Each state has its own laws regarding medical malpractice. Some laws help injured patients, while others are in favor of the accused physicians. A proposed Florida law would allow defendants – include defense attorneys and insurance companies – to obtain health information about the patient accusing the doctor of medical malpractice. But is this legal?
A federal judge says no, that this law would conflict with the Health Insurance Portability and Accountability Act (HIPAA). HIPPA is a federal law that protects a patient’s health information and prevents it from being disclosed to third parties.
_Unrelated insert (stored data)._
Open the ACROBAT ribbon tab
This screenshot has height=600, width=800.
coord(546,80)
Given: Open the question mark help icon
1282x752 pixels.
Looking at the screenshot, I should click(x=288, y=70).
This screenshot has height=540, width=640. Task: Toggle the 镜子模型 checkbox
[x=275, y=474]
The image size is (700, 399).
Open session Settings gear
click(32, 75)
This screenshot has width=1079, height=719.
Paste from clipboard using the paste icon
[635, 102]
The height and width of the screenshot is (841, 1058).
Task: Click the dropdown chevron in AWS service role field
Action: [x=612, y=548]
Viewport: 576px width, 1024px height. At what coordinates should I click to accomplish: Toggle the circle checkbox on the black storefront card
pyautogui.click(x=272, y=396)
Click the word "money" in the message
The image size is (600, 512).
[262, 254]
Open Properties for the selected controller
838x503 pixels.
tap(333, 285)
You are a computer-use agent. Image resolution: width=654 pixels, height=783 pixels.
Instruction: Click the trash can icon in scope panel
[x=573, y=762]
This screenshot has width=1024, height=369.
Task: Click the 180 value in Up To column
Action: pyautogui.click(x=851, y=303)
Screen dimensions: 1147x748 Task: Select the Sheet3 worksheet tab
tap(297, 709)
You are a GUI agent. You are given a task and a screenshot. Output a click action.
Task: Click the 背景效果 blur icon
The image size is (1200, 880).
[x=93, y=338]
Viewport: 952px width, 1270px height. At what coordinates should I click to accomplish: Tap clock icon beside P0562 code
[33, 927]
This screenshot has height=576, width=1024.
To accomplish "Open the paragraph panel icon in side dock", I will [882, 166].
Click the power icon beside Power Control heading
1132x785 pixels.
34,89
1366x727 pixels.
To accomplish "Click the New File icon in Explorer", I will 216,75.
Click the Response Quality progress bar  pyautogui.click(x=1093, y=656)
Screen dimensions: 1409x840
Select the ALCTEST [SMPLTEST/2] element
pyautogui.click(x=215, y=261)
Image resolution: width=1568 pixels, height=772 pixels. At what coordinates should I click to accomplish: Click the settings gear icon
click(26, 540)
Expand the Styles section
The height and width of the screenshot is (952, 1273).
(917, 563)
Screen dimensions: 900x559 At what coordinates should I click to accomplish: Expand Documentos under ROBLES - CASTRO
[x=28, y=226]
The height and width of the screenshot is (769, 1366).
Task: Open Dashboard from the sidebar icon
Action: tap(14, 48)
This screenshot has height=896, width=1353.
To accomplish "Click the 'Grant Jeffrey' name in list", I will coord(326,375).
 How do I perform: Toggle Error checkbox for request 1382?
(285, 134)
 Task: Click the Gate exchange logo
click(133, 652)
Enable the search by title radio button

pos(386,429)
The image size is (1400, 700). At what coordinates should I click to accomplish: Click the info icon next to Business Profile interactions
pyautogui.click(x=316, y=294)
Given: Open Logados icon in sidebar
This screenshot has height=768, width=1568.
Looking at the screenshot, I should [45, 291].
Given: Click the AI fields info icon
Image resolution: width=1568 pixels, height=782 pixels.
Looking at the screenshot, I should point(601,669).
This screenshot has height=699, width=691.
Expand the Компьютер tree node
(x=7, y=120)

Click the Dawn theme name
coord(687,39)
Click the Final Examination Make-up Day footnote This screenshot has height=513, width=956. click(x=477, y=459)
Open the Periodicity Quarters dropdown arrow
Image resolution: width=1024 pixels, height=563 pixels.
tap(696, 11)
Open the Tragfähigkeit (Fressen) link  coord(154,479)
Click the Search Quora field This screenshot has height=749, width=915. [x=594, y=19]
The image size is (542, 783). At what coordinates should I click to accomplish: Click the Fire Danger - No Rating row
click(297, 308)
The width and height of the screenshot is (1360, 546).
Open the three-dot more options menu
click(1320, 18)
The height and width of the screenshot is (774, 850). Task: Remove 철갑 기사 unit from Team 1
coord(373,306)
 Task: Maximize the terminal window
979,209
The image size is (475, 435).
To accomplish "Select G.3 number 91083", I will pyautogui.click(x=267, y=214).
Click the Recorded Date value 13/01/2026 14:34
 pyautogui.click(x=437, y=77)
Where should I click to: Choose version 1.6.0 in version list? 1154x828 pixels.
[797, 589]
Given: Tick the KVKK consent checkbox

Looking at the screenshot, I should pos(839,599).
The proposed medical malpractice law, called “ex parte communications,” would allow the defense to seek health information from the patient’s doctor, even without the patient or his or her attorney present.
Supporters of the law claim that there needs to be fairness. The patient’s attorney can view the patient’s health records, so why can’t the doctor’s attorney? Not only is it an issue of fairness, but the new law could help lawyers make decisions quickly and easily regarding settlements. Despite the benefits, federal law currently prevails,
The law just went into effect July 1, and there were several lawsuits filed across Florida, both at the federal and state level. Those lawsuits attacked the issue of ex parte communications in medical malpractice lawsuits. The lawsuit the federal judge just ruled on was one in which the state had intervened in an attempt to defend the law.
A patient’s health information should be kept confidential even in medical malpractice cases. Only the patient’s lawyer should have access to such privileged information. Medical malpractice victims need to ensure their legal rights are protected. They should not have to lose their right to privacy without their consent simply because they chose to file a medical malpractice lawsuit.